Size and repetitions of each subject’s feature represent their possible weight on the risk of the outcome. These weights are putative, as further data are needed to define the actual ones.

And here comes a second question: are the Global Health Agencies gathering and pooling these data across countries? Although in the World Health Organization’s document ‘A Coordinated Global Research Roadmap: March 2020’ [], the activity ‘retrospective review of hospital admissions to identify risk factors for severe disease’ is declared a research priority, it is not listed among the ongoing global actions. It seems clear that in a pandemic situation the access of Global Health Agencies to demographic and clinical data of affected patients in different regions of the world should be guaranteed. Otherwise, the collection and analysis of data and the creation of tools for risk estimation will necessarily rely on national or local efforts only.

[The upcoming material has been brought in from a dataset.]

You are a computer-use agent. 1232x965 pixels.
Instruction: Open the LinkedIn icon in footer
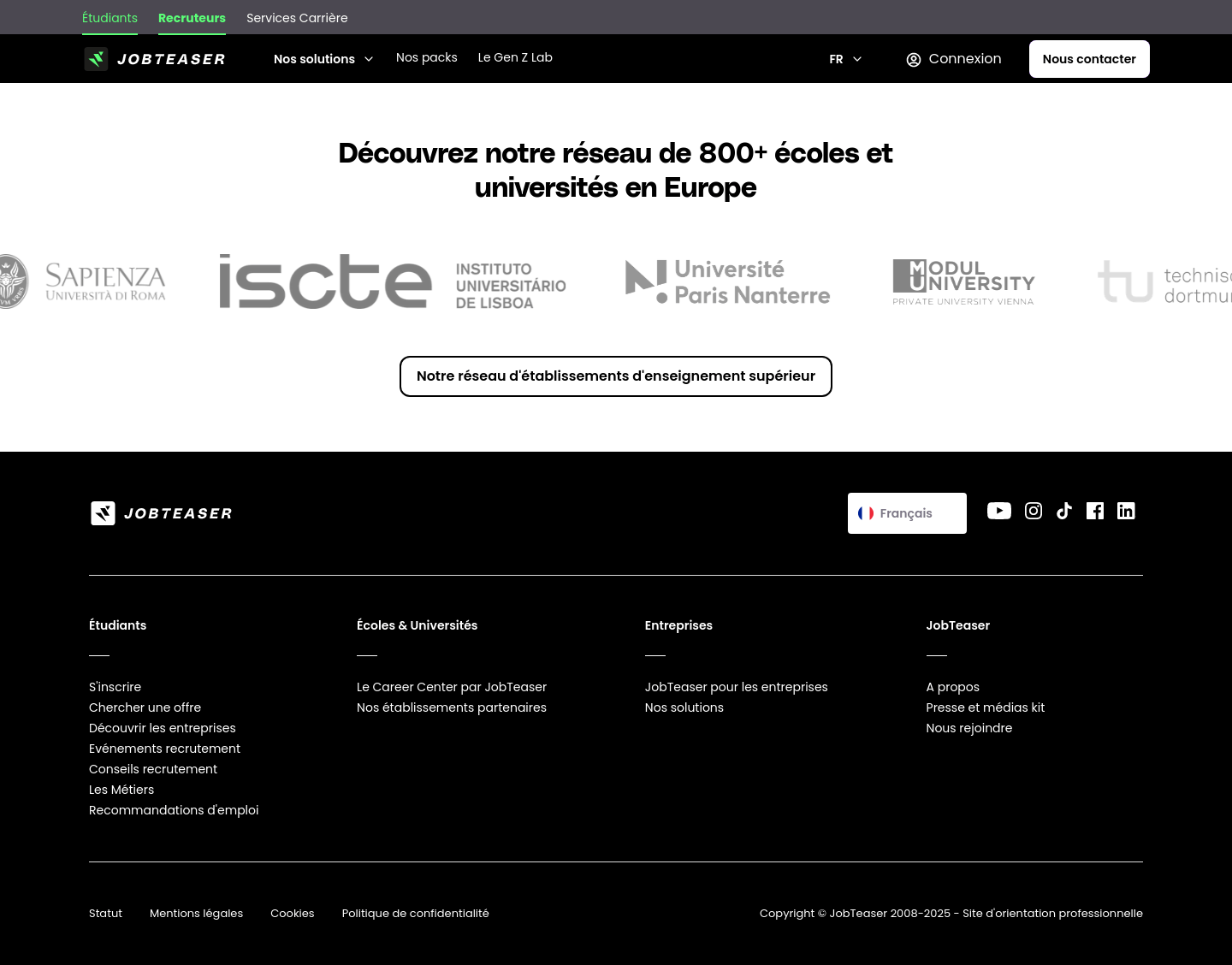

A few days ago, general recommendations for the management of severely ill adults with COVID-19 were published [], as a first step towards the development of evidence-based guidelines for the care of affected patients []. It is desirable that the current information gaps in terms of individual and collective risk are filled as soon as possible and that this will enable the production of universal guidelines for the prevention of COVID-19 infection in the community, which may be crucial to restart the economy while saving lives [].